Work to complete: Transcribe the data in full, keeping each line exactly as it appears.

Dataset entries
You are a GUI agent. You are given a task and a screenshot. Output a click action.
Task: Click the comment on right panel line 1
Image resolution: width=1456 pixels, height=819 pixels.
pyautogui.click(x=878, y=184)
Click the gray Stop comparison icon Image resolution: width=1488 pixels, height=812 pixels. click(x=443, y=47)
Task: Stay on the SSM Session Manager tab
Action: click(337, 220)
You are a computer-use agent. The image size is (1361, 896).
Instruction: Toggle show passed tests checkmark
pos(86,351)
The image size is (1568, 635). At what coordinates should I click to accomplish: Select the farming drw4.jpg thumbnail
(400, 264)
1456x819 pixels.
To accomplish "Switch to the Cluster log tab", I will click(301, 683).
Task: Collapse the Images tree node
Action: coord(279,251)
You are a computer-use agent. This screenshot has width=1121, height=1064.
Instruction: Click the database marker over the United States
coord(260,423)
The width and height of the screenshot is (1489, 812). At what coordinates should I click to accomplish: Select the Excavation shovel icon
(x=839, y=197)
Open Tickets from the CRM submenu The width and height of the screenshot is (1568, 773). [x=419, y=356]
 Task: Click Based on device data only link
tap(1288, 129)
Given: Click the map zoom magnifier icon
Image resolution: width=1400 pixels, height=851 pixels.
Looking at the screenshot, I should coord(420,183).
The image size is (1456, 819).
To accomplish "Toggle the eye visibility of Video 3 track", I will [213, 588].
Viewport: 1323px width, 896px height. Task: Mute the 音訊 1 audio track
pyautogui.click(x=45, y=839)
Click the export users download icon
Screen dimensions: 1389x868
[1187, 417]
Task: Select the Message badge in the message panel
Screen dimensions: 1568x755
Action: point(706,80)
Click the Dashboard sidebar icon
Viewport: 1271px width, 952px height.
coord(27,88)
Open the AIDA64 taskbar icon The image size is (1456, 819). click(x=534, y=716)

Finished task:
You are a GUI agent. You are given a task and a screenshot. Output a click action.
Task: Click the comment on right panel line 1
Image resolution: width=1456 pixels, height=819 pixels.
pyautogui.click(x=878, y=184)
Click the gray Stop comparison icon Image resolution: width=1488 pixels, height=812 pixels. click(x=443, y=47)
Task: Stay on the SSM Session Manager tab
Action: click(337, 220)
You are a computer-use agent. The image size is (1361, 896).
Instruction: Toggle show passed tests checkmark
pos(86,351)
The image size is (1568, 635). At what coordinates should I click to accomplish: Select the farming drw4.jpg thumbnail
(400, 264)
1456x819 pixels.
To accomplish "Switch to the Cluster log tab", I will click(301, 683).
Task: Collapse the Images tree node
Action: coord(279,251)
You are a computer-use agent. This screenshot has width=1121, height=1064.
Instruction: Click the database marker over the United States
coord(260,423)
The width and height of the screenshot is (1489, 812). At what coordinates should I click to accomplish: Select the Excavation shovel icon
(x=839, y=197)
Open Tickets from the CRM submenu The width and height of the screenshot is (1568, 773). [x=419, y=356]
 Task: Click Based on device data only link
tap(1288, 129)
Given: Click the map zoom magnifier icon
Image resolution: width=1400 pixels, height=851 pixels.
Looking at the screenshot, I should coord(420,183).
The image size is (1456, 819).
To accomplish "Toggle the eye visibility of Video 3 track", I will [213, 588].
Viewport: 1323px width, 896px height. Task: Mute the 音訊 1 audio track
pyautogui.click(x=45, y=839)
Click the export users download icon
Screen dimensions: 1389x868
[1187, 417]
Task: Select the Message badge in the message panel
Screen dimensions: 1568x755
Action: point(706,80)
Click the Dashboard sidebar icon
Viewport: 1271px width, 952px height.
coord(27,88)
Open the AIDA64 taskbar icon The image size is (1456, 819). click(x=534, y=716)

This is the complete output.